Job: Count the lines in the rows below that contain the string "label", treating case as significant, and give only the number.

Click-target data:
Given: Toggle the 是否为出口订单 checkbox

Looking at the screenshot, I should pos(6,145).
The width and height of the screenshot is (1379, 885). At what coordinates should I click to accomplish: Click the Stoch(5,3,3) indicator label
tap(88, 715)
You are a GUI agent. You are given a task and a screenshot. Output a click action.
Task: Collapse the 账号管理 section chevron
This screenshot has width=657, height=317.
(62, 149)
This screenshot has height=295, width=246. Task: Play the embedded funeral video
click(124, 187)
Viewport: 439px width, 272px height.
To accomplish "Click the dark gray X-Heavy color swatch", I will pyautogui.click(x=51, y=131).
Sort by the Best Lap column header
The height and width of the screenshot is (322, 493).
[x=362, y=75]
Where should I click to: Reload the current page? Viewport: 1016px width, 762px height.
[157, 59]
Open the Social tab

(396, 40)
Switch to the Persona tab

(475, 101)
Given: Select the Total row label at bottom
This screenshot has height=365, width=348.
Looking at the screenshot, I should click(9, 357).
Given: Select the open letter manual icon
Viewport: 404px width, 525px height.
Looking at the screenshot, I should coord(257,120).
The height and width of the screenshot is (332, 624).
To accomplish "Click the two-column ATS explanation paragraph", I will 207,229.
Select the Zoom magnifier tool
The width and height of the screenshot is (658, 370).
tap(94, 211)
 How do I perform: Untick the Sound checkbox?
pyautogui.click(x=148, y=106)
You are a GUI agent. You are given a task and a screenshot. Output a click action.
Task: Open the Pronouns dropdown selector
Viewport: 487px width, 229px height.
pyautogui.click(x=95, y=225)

Problem solution: 2